そのうえ、遊郭通いの夫に移された病気がもとで、体調を崩していきます…。
・このシーンは、「みすゞ」を追い詰める「川本」のあまりの振る舞いに(演技ですよ!)、
稽古中もN也さんが「思わず止めに入ろうかと思った」くらいでした。
・「みすゞ」は結婚後に『みんなを好きに』『私と小鳥と鈴と』を書いています。
「みんなを好きになりたい」「みんなちがってみんないい」と歌い、
夫に心を向けようとしている「みすゞ」にとって、
童謡を書くことで自分を見つめ反省し、自らを励ましてきた「みすゞ」にとって、
夫の一言(童謡や手紙を書くことを禁じたこと)は「みすゞ」の存在そのものを否定するようなものでした。
(『童謡詩人 金子みすゞの生涯』矢崎節夫著より)
・『木』と『繭と墓』、お芝居の流れの中で見ると哀しさ、さびしさを感じます。
でも『繭と墓』は、「正祐」が絶賛している詩の一つです。
「誰が向上していないと云わうか、まして退歩したと誰が断言しようぞ」
・娘の「ふさえ」の成長を見守ることを支えにしていた「みすゞ」。
昭和5年、離婚を決意するまでに追い詰められていきました。
「ふさえ」の親権をめぐり問題になりますが、当時は親権が父親にしか認められない時代でした。
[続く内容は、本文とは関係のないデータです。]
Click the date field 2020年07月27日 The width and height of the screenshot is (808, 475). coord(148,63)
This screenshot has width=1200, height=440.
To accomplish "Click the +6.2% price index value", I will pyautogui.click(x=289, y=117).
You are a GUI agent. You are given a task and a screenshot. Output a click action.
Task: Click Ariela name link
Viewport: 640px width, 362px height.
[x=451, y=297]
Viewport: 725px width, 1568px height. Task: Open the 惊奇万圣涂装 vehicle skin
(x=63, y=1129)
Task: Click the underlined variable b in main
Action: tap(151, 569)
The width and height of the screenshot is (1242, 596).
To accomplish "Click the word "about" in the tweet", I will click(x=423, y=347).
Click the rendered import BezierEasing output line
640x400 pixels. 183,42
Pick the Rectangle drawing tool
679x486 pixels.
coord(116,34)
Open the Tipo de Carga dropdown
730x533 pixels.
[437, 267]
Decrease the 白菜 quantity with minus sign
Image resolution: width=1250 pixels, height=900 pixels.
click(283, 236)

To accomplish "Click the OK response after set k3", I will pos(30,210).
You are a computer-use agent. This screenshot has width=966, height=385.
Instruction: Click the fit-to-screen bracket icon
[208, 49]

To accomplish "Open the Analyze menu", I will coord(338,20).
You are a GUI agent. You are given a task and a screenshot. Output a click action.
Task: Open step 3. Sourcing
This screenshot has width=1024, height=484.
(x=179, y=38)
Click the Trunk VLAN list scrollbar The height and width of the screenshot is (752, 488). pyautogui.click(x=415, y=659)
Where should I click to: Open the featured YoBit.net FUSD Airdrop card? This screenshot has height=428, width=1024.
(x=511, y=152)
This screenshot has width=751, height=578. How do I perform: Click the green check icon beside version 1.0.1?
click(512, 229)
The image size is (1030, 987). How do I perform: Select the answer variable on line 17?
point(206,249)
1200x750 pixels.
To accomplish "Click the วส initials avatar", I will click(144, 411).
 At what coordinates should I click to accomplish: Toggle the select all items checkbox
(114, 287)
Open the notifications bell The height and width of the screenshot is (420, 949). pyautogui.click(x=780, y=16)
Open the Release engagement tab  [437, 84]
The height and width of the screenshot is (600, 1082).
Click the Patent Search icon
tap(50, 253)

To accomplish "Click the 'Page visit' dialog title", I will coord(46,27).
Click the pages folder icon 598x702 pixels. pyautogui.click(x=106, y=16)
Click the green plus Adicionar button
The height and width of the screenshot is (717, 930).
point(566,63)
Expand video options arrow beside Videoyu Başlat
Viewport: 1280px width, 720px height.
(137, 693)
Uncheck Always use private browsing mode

そして「3月10日にふさえを連れに行く」という手紙が届きます。
・「ミチ」が語る3月9日の「みすゞ」の様子…。
その一挙手一投足に、覚悟と「ふさえ」に対する愛情が満ちていたように思います。
自分の部屋へ向かう「みすゞ」に対する「松蔵」の「おやすみ」も穏やかで優しくて、
「こんな一面もあるのか」と人間らしさを感じました。
そして「みすず」は大量の睡眠薬を飲み、自ら命を絶ってしまうのです…。
・ぐおおおーっ。「夫」めぇぇぇ~!
しかし、「みすゞ」を追い詰めたのは「夫」一人ではなく、何人かの「犯人」がいるのです。
「正祐」もその一人です。
己の未熟さのせいで「みすゞ」が急に結婚させられ、猛反発して結果的に「夫」を追い出してしまった。
その夢が破れていった果ての、失望と無関心…。
「自分に夫を責める資格はない」「テルを死なせた犯人は夫だけではない。親父と、そして自分だ」
「正祐」は自責の念に駆られます。一緒に過ごしていた「松蔵」「ミチ」も…。
(『みすゞと雅輔』松本侑子著より)
・お芝居の余韻を受けながら歌う『この道』。
初めは1番から全員で歌っていましたが、最終的なフォーメーションは最終稽古の日、
H恵さんとM貴ちゃんが生み出してくれました。より心を一つにして歌うことができたと思います。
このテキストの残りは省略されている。